What Actually Drives Cybersecurity Behavior Change? According to Real Hoxhunt Data

For years, the default answer to the 'human problem' in cybersecurity was simple: tell people what not to do.

So thats what we did: produced videos, built e-learnings, rolled out annual compliance trainings. We taught the right facts. We explained the risks. We asked people to remember them.

But knowing isn’t doing. And doing isn’t sustaining. If the goal is to actually reduce human risk (e.g. cut down on real-world incidents, shift the cultural default toward secure behavior) we have to move past seeing awareness as the finish line.

Most people already know security matters. Most people know what phishing is. And yet we still see the same mistakes - credentials reused, emails clicked, reports delayed.

This isn’t a knowledge gap. It’s a behavior gap.

To close it, we need a shift in mindset. From education to enablement. From compliance to culture. From telling people what not to do… to helping them want to do the right thing, at the right moment, without friction.

We covered everyhting you need to know about chnaging employee behavior on the All Things Human Risk Management Podcast.

‍

Awareness isn’t the problem anymore

Back in the early 2000s, people didn’t even know what phishing was. There was a time when security awareness training programs were critical just to explain what a virus is or why strong passwords matter.

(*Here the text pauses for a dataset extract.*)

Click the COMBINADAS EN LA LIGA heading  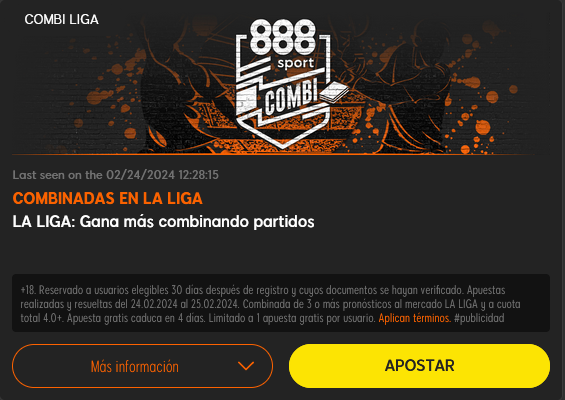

Today, most employees already know cybersecurity threats are real. They’ve taken training. They understand phishing attacks exist.

Despite decades of training, the percentage of breaches involving the human element hasn't really gone down. This is supported by countless reports. Verizon's latest Data Breach Investigations Report estimates that 60% of data breach incidents are due to human error.

The human element is the biggest risk. And not because people don’t know the rules. It’s because we haven’t changed their habits.

We've done security awareness for a long time. But what we've seen is that it doesn't work - or it has at least a limited impact. Knowledge is not enough. It's not because you know about something that you're going to change your habits.

Behavior isn’t just downstream of information - it’s shaped by environment, incentives, ease, and timing. So if we want to fix the human side of cyber risk, we can’t stop at awareness. We have to do the harder work: helping people build habits. Helping them act, not just know.

‍

Behavior change starts where compliance stops

Let’s be clear: compliance is not the enemy.

Security awareness programs didn’t appear out of thin air. If you want to be in business... you need to check the box. You need to be compliant. Especially in heavily regulated industries.

And that box still matters. Especially if you're in finance, healthcare, or any sector where the cost of non-compliance comes with heavy fines, audits and lost contracts. We’re not here to dismiss it.

But compliance tells you what you must do. It says nothing about whether it worked. Training someone doesn’t mean they’ve changed their behavior. Checking the box doesn’t mean they’re secure.

This is where most traditional programs stall out. They focus on input: did the training go out? Did people click through it?

But cybersecurity behavior change is about outcomes. Did this training actually shift how people act when no one’s watching? When the phish lands? When they’re moving fast?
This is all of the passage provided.